2006 – la construction du parc d’aventures


2006, l’année zéro pour Aventura Parc : il nous fallait tout construire, c’est-à-dire faire de la forêt originelle un lieu accueillant avec un minimum d’installations pour accueillir un public familial et réussir à implémenter le concept de parc d’aventures pour la première fois en Roumanie.

Pour cela, évidemment, il nous fallait des finances ! Et pas mal ! Nos économies faites durant les 10 années précédentes ne suffisaient pas alors nous avons vendu notre appartement en mars 2006 et avec l’argent respectif nous avons commencé la construction effective le 10 avril 2006 (vous verrez ci-dessous notre équipe) : l’idée était que nous construisions le tout en seulement 3 mois pour ouvrir en juillet ! Un objectif très ambitieux…

Nous pouvons vous dire sans trop y penser que cette période fut de loin la plus sollicitante et la plus dure de notre vie : le matin nous laissions notre enfant à l’école avant d’écumer les magasins de bricolage (il y en avait peu à cette époque à Bucarest, et avec des stocks toujours très fluctuants) pour approvisionner les chantiers qui se déroulaient à Lucianca : il fallait courir entre les rayons, comparer les prix, assimiler rapidement de nouveaux concepts… Les muscles et le cerveau nous brûlaient !

Une fois la Ford Focus complètement chargée, direction Lucianca ! Là-bas il fallait décharger la marchandise et tenir une réunion de chantier avec notre gardien qui entre temps avait été promu et coordonnait les ouvriers que nous avions recrutés dans les villages avoisinants.

Les problèmes devaient être résolus un par un : les inondations sur la future zone de parking, trouver, acheter et installer un container pour abriter les gardiens et les outils, forer un puits pour capter l’eau (et donc pouvoir couler du béton), construire des toilettes, la maison du gardien, la zone d’escalade dans les arbres avec des alpinistes, importer des châteaux gonflables de Belgique dans une Roumanie qui n’appartenait pas encore à l’Union Européenne (et paiement deux fois de la TVA et des taxes douanières pour débloquer le camion arrêté par la police à la frontière), courir de tous les côtés pour les papiers et les autorisations. (…)

(…) Une partie importante mais invisible de notre travail fut de convaincre les autorités locales.
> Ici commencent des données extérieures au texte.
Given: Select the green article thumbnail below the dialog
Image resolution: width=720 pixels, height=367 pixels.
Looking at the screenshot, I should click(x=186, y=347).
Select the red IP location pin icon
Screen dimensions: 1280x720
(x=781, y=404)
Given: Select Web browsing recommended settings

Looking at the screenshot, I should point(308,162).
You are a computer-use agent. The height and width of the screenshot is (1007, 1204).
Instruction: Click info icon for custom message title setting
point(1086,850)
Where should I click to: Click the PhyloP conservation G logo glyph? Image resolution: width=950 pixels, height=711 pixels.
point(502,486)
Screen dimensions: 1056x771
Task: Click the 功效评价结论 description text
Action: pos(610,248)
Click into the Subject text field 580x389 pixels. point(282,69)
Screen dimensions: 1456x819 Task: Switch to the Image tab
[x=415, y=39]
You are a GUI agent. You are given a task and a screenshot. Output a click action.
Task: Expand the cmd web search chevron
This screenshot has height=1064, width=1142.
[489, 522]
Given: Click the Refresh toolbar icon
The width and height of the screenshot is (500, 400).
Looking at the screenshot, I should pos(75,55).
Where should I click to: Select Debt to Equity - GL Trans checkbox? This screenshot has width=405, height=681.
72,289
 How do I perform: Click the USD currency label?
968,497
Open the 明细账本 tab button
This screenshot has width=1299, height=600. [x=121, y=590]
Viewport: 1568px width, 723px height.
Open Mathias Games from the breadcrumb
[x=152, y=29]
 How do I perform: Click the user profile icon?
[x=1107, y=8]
Très tôt durant l’année 2006 nous avons sollicité de la commune de Butimanu un certificat d’urbanisme pour un « parc d’attraction et de récréation » avec lequel nous avons obtenu des autorités compétentes les actes nécessaires : Electrica, Romtelecom, Distrigaz, les pompiers, l’autorité de l’environnement.
Avec l’architecte nous avons connu quelques difficultés car nous avions des visions différentes mais au final nous avons réussi à obtenir les diverses autorisations pour la construction du parc.

Nous parlions de la compagnie d’électricité dans l’article sur la forêt originelle de 2005 : ce fut une véritable épreuve d’obtenir l’autorisation d’installation d’un pylône électrique près du parc ; en sus des allées et venues sans fin à Targoviste et Moroieni, etc. A un moment donné nous étions désespérés et croyions que nous n’allions jamais nous raccorder au réseau électrique et nous étions résolus à ce que le parc ne fonctionne qu’avec un générateur électrique. Nous avons dû faire appel à des amis journalistes pour faire de la pression et au final nous avons réussi à nous raccorder au réseau électrique le 14 juin 2006, seulement un mois avant l’ouverture ! Moment émouvant que d’allumer la première ampoule…

Ces retards et les coûts exorbitants du pylône, transformateur, des appareils de mesure, le débordement des coûts prévisionnels des chantiers, le double paiement des taxes pour les châteaux gonflables belges ont conduit au dépassement de notre budget. Nous avons dû emprunter à nos parents après une triste tentative auprès d’une banque commerciale qui après plusieurs semaines de rendez-vous, dossiers, argumentations et conditions contractuelles inacceptables de notre point de vue, nous a vacciné définitivement de tout ce qui s’appelle prêt bancaire en Roumanie.

Mais, en dépit de tous les obstacles (nous ne parlerons même pas des difficultés « managériales » avec les ouvriers locaux, vous pourrez vous les imaginer vous-même) nous avons réussi à construire un parc fonctionnel dans lequel nous avons organisé la première fête, celle de notre petit garçon, quelques jours avant l’ouverture officielle.